Molecular risk stratification in advanced heart failure patients

Abstract

Risk stratification in advanced heart failure (HF) is crucial for the individualization of therapeutic strategy, in particular for heart transplantation and ventricular assist device implantation. We tested the hypothesis that cardiac gene expression profiling can distinguish between HF patients with different disease severity. We obtained tissue samples from both left (LV) and right (RV) ventricle of explanted hearts of 44 patients undergoing cardiac transplantation or ventricular assist device placement. Gene expression profiles were obtained using an in-house microarray containing 4217 muscular organ-relevant genes. Based on their clinical status, patients were classified into three HF-severity groups: deteriorating (n= 12), intermediate (n= 19) and stable (n= 13). Two-class statistical analysis of gene expression profiles of deteriorating and stable patients identified a 170-gene and a 129-gene predictor for LV and RV samples, respectively. The LV molecular predictor identified patients with stable and deteriorating status with a sensitivity of 88% and 92%, and a specificity of 100% and 96%, respectively. The RV molecular predictor identified patients with stable and deteriorating status with a sensitivity of 100% and 96%, and a specificity of 100% and 100%, respectively. The molecular prediction was reproducible across biological replicates in LV and RV samples. Gene expression profiling has the potential to reproducibly detect HF patients with highest HF severity with high sensitivity and specificity. In addition, not only LV but also RV samples could be used for molecular risk stratification with similar predictive power.

Fig 1

Two-way hierarchical clustering of gene expression data. Left: Classification tree of the samples. The dendrogram is based on similarity of the gene expression profiles of the 176 analysed samples. Samples were separated into four main clusters (A1, A2 and B1, B2). Only clusters containing at least 15 samples were considered as significant. Some samples (indicated *) were not included in any cluster. White, grey and black boxes on the left side of the dendrogram denote stable, intermediate and deteriorating clinical status, respectively.
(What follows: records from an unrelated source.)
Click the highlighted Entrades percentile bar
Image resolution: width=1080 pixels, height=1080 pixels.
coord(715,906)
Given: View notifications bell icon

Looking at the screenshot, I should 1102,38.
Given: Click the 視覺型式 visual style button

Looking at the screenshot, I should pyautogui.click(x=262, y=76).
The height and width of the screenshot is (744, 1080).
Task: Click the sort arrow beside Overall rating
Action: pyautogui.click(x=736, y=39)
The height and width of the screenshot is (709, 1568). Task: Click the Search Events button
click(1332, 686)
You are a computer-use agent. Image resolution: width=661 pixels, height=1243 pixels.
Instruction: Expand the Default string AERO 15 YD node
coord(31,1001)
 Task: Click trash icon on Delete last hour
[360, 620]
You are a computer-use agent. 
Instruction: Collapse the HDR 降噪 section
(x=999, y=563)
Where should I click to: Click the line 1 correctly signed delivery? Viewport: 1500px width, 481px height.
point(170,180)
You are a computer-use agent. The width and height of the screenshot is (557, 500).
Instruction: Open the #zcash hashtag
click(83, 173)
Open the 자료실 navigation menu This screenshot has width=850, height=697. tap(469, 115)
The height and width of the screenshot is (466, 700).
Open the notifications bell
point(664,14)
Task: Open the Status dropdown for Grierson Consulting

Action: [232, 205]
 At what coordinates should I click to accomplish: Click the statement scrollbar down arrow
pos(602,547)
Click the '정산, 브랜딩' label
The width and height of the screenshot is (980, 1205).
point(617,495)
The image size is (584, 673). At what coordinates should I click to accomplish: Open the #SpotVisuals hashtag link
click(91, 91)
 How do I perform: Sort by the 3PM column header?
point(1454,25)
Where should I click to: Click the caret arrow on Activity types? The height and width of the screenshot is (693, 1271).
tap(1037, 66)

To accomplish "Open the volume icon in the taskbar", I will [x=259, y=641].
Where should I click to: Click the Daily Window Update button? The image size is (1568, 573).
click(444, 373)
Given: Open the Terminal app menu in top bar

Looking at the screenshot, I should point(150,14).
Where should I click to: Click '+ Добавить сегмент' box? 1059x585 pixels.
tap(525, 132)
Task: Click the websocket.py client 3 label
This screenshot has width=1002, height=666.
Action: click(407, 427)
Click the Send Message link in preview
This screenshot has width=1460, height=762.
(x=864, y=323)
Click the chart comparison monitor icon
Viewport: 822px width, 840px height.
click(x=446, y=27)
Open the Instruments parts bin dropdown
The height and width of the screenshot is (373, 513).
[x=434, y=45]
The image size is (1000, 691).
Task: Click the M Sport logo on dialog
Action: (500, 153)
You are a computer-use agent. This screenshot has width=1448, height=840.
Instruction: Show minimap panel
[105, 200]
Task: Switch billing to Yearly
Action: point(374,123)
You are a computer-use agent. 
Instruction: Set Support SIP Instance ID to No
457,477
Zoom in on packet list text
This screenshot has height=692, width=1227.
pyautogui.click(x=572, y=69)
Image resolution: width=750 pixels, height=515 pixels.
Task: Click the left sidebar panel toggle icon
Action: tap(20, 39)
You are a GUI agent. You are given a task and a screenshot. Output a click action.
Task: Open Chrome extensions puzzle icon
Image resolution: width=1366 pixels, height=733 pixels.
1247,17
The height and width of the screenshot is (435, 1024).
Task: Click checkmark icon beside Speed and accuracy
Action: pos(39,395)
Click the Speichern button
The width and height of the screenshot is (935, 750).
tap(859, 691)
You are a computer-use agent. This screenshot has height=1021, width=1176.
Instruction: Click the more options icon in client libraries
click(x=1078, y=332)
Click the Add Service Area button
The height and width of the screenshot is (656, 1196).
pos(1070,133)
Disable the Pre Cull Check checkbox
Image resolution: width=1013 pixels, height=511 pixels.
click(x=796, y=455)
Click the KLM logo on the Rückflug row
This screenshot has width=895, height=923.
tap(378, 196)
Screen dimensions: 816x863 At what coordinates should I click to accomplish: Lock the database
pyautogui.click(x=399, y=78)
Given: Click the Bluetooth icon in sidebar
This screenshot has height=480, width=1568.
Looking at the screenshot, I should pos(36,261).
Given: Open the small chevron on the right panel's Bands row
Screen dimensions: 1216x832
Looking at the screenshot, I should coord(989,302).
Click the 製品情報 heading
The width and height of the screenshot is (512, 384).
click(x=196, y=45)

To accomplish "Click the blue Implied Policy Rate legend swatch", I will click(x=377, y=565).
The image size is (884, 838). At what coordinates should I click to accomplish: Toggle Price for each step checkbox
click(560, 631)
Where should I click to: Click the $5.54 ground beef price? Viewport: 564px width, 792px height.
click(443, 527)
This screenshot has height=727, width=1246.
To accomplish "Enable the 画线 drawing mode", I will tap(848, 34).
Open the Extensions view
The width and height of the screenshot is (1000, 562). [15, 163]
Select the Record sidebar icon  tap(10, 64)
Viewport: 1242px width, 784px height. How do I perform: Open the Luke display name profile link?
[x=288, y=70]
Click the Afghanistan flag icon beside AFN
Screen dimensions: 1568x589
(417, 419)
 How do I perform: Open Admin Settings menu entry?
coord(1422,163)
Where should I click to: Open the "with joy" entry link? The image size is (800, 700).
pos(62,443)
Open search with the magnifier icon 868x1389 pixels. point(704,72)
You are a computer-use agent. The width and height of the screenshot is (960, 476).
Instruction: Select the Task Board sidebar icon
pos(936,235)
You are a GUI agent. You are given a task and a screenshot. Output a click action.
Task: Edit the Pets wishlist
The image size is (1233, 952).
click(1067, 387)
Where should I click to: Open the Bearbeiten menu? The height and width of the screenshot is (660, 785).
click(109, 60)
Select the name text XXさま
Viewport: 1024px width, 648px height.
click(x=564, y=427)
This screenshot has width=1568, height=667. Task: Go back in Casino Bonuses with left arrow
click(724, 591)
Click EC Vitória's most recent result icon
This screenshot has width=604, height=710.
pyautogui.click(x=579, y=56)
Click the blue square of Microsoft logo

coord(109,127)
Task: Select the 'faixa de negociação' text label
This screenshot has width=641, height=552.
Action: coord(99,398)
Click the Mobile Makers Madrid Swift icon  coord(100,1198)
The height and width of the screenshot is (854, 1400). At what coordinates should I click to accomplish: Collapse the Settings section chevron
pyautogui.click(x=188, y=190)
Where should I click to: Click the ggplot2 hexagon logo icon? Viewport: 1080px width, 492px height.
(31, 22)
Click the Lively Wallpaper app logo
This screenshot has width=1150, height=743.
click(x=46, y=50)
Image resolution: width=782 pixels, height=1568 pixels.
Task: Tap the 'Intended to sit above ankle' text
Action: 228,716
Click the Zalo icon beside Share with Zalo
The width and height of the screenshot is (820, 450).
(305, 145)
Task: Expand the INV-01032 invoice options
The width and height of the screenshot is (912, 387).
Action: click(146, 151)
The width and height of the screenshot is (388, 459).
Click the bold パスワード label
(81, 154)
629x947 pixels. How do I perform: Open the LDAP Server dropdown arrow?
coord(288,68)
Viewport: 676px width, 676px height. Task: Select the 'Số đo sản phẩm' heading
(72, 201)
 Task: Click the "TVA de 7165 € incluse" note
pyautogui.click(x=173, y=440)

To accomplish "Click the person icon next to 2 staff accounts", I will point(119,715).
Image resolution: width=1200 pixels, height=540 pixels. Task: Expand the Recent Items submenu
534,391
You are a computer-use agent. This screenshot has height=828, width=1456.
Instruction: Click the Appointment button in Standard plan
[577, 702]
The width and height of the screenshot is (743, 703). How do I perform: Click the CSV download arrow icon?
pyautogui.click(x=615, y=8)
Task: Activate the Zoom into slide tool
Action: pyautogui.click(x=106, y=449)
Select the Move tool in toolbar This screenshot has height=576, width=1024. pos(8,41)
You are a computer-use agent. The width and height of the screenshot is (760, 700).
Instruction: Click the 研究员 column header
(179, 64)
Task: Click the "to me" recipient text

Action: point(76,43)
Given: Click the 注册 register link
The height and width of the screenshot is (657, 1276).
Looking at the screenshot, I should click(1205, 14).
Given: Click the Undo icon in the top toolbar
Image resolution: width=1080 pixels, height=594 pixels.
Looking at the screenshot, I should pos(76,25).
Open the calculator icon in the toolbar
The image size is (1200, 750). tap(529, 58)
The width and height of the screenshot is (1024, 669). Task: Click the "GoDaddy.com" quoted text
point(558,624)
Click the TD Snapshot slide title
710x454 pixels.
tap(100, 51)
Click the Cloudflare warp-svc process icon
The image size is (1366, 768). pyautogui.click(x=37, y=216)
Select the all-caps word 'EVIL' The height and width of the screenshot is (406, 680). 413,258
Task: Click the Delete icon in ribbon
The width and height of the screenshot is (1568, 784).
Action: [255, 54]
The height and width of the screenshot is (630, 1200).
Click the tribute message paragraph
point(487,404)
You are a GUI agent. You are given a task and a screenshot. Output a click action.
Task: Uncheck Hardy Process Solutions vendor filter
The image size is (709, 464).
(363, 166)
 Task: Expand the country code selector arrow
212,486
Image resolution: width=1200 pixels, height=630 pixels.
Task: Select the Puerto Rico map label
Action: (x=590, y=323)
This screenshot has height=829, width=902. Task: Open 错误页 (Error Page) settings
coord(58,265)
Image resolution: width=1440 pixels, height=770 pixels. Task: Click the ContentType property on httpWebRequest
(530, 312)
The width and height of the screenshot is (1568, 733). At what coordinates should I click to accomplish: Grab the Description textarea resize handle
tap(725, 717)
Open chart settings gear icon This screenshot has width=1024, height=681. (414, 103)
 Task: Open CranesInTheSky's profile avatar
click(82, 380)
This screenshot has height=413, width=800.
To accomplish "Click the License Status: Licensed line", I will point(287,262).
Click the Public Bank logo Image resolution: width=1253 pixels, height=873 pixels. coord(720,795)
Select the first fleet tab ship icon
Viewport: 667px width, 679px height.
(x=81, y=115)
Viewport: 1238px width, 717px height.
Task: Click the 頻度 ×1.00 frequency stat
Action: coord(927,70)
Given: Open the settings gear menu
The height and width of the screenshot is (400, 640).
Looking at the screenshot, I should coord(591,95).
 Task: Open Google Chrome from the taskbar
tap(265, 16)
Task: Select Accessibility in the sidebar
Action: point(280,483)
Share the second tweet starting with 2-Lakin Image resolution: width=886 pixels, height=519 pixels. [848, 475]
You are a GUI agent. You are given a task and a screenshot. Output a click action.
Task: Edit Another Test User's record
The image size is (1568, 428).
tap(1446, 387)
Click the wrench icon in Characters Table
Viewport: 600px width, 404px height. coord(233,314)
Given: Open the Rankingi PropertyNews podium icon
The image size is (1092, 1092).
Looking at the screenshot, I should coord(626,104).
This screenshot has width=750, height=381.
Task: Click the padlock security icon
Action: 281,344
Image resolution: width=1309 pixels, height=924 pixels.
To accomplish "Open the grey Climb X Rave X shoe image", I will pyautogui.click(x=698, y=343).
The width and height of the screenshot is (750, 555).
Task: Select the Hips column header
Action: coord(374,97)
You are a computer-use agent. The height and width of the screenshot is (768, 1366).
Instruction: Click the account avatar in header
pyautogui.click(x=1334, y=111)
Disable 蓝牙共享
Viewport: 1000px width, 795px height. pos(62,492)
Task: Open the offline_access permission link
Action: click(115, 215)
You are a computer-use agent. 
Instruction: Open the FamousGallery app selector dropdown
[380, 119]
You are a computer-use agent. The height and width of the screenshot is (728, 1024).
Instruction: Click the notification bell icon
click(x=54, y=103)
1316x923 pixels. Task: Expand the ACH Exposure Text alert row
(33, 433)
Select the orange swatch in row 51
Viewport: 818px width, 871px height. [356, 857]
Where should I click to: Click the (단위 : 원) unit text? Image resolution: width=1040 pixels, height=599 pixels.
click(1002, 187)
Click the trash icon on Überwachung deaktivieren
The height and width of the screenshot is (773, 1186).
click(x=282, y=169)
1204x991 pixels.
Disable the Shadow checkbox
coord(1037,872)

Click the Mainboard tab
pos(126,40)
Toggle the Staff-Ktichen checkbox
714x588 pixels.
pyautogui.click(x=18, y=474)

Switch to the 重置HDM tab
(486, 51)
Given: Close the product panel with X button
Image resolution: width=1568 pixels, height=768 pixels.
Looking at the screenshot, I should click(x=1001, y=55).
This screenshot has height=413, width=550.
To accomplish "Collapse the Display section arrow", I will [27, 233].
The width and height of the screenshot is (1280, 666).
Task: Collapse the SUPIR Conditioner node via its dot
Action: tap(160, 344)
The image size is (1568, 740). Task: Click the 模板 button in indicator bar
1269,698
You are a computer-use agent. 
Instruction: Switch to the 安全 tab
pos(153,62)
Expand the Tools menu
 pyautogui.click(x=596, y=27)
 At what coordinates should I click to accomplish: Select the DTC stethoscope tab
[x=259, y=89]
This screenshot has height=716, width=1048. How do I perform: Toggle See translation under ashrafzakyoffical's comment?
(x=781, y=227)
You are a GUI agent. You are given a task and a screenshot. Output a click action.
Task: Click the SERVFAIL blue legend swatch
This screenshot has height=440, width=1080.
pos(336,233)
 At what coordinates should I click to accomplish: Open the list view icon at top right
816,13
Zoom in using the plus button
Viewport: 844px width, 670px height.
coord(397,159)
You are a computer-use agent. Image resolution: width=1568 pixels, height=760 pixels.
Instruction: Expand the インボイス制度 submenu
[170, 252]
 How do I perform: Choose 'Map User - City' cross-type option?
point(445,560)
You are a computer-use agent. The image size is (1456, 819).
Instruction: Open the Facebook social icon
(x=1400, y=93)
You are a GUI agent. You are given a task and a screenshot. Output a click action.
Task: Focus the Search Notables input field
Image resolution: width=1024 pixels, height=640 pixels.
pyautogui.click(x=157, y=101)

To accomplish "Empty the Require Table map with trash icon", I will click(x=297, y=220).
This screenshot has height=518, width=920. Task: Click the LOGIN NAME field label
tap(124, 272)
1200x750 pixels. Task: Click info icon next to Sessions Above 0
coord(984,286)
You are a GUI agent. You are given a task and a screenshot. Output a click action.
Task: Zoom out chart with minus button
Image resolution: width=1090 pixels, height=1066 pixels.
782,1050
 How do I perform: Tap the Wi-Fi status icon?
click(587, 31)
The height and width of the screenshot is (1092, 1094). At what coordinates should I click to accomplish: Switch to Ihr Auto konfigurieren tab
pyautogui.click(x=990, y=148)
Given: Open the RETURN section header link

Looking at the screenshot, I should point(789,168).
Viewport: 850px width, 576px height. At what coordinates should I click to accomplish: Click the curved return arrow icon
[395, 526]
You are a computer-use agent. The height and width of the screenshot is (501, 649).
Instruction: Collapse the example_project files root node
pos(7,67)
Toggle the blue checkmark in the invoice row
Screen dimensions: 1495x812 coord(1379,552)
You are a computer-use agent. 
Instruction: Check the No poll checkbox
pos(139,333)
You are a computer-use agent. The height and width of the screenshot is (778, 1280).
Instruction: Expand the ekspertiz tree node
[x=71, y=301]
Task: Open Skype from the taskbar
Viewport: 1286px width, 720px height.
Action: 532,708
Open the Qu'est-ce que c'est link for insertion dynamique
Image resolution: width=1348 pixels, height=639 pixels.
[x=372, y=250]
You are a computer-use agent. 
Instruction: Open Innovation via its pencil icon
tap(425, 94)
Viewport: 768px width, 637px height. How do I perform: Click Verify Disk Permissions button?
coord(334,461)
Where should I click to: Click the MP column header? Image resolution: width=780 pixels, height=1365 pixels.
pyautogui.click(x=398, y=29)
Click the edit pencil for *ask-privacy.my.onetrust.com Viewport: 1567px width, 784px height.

Middle: Heat map of expression values for 176 samples and 4035 genes after hierarchical clustering of both genes and samples. Each column represents the 4035-gene expression profile for one sample. Each row represents the 176-sample expression profile for one gene. Results are presented using a colour code. Green and red represent lower and higher expression levels relative to the median expression level of the gene, respectively. Right: Selected gene clusters indicated by coloured bars in the middle part of the figure. Intermediate samples were removed and remaining samples were ordered based on their origin (LV: left ventricle, RV: right ventricle) and the clinical status of the patient (S: stable, D: deteriorating). On the right side, functional annotation of the clusters is shown. Some genes representative of the functional annotation of the cluster are indicated using their HUGO gene nomenclature committee symbol.

Fig 2

Prediction of HF severity based on gene expression profiles. Top: Gene expression profiles of stable and deteriorating samples for the LV and RV severity predictors. Each column represents the gene expression profile for one sample. Each row represents the relative expression level for one gene. Colour code as in Fig. 1. Bottom: patient classifications for the LV and RV severity predictors. Open and filled circles correspond to stable and deteriorating LV samples, respectively. Open and filled triangles correspond to stable and deteriorating RV samples, respectively. Dashed lines denote upper and lower limits of the unpredictable interval.

Fig 3

Prediction of HF severity in all samples. Individual MSS values obtained for the LV and RV predictors are presented for all 176 analysed samples. Open and black-filled circles correspond to stable and deteriorating LV samples, respectively. Open and black-filled triangles correspond to stable and deteriorating RV samples, respectively. Intermediate samples are shown in grey. Dashed lines denote upper and lower limits of the unpredictable interval.

Fig 4

Between-sample reproducibility. Between-sample reproducibility was assessed using MSS values calculated from biological replicates. Subgroup analysis based on the origin of the sample (LV or RV) is shown. The correlation coefficient was used as a between-sample reproducibility index. Squares: LV samples; Triangles: RV samples. Open symbols: stable samples; grey-filled symbols: intermediate samples; black-filled symbols: deteriorating samples.